Here we’ve told the C# compiler about the values and the associated data types three times: once for the backing fields, once for the property definitions, and yet again in the constructor definition. (Yes, I could have used auto-implemented properties with private setters but then the class would still be internally mutable – more on that later.) How can we possibly avoid repeating ourselves when the compiler itself requires us to do it? This is one of the primary reasons that I was quick to adopt the var keyword when it was introduced to C# – I no longer needed to again tell the compiler something I’d already told it multiple times.

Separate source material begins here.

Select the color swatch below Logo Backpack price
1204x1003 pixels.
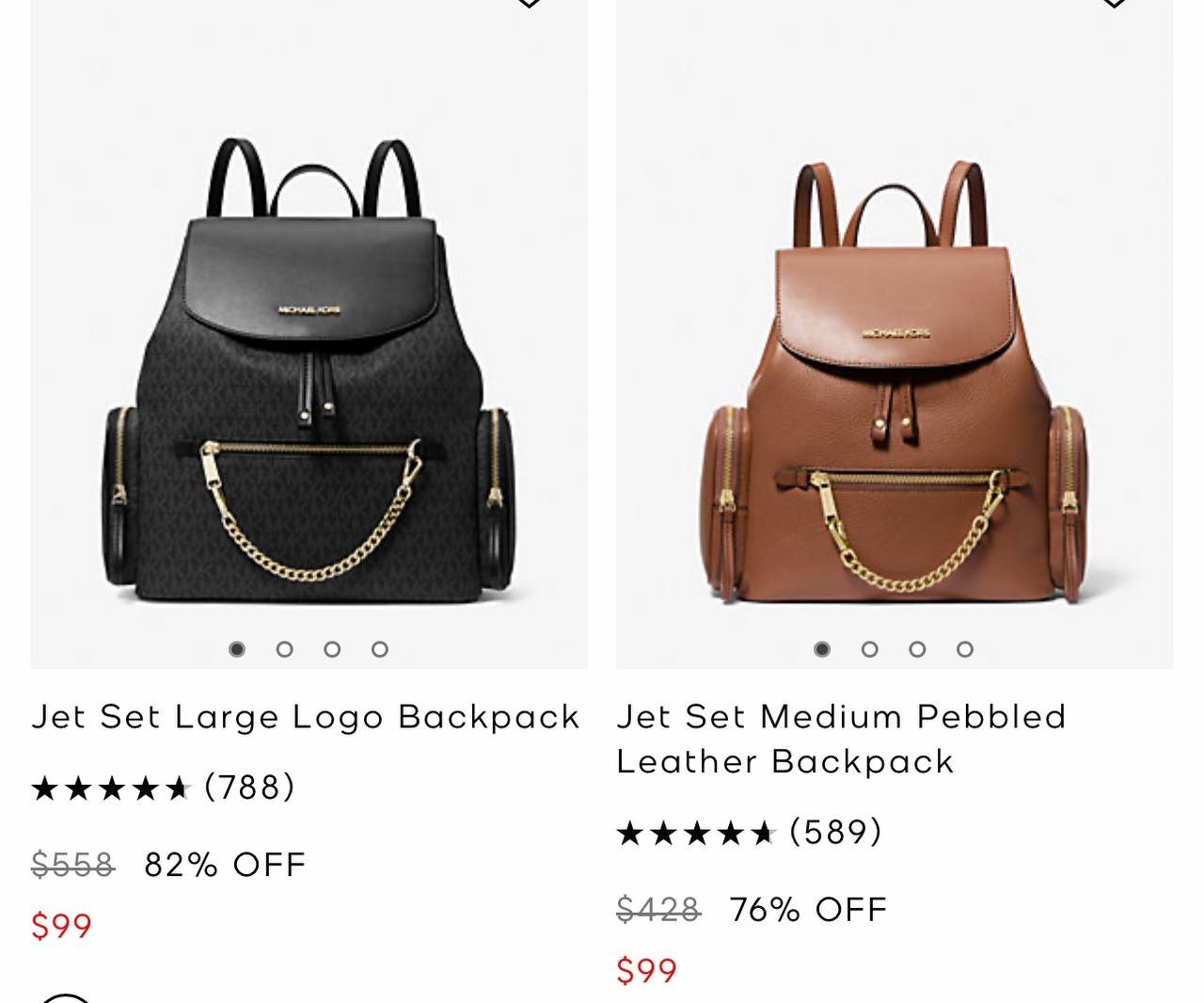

Now consider an equivalent class in F#:

type MyClass(intValue : int, stringValue : string, dateValue : DateTime) =
  member x.IntValue = intValue
  member x.StringValue = stringValue
  member x.DateValue = dateValue

In this version we had to tell the compiler about the values twice and, thanks to F#’s amazing type inference capabilities, we needed only tell the compiler about the corresponding data types once (as annotations in the primary constructor)! Even as it stands, there’s still too much repetition with this because we’ve defined the individual values twice. We can further reduce the duplication by using an F# record type instead.

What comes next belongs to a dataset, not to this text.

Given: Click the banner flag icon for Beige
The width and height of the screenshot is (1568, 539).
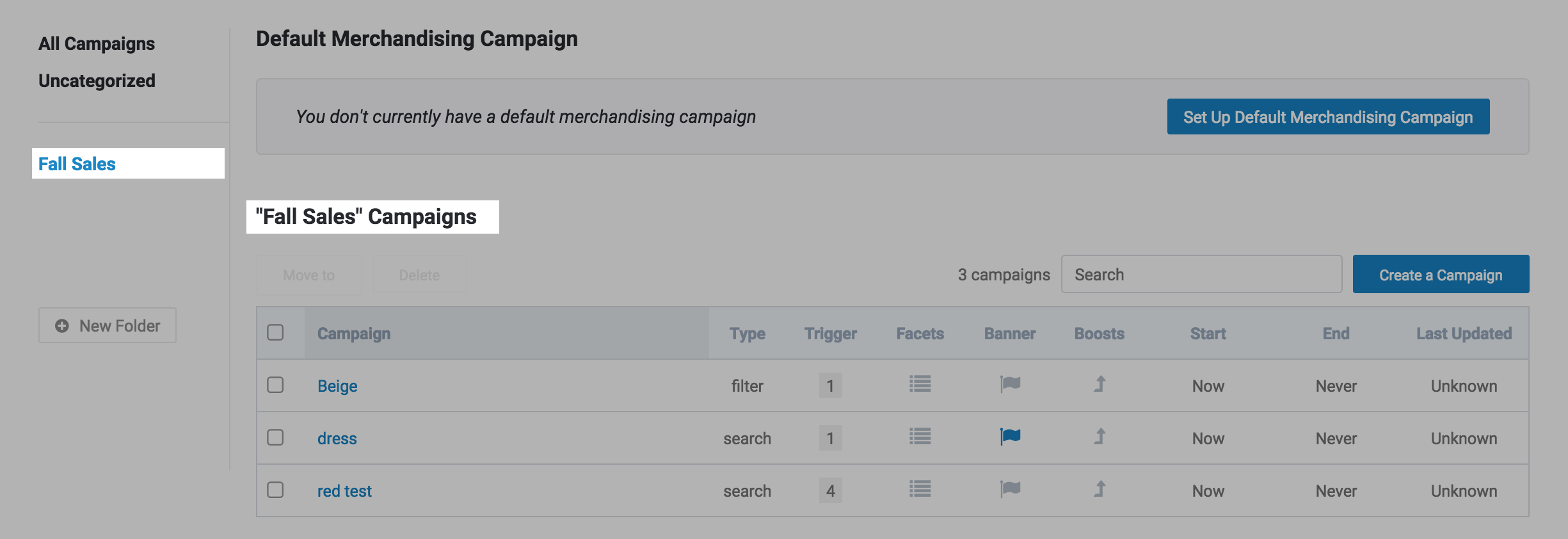Looking at the screenshot, I should (x=1010, y=384).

type MyClass = { IntValue : int; StringValue : string; DateValue : DateTime }

Notice how we’ve progressed from 17 lines of code in the C# version to 4 lines in the F# class, then to a single line in the F# record type version. The end result is no duplication and 85% less code. What’s not apparent from this example is that the record type also has structural equality without us having to explicitly define it. Which version would you rather maintain?

Functions Should Accept No More Than Three Parameters

The rationale behind this guideline is simple: more parameters means more things to mentally process when reading a function and more permutations to test. F# enforces this guideline by treating functions differently than C#.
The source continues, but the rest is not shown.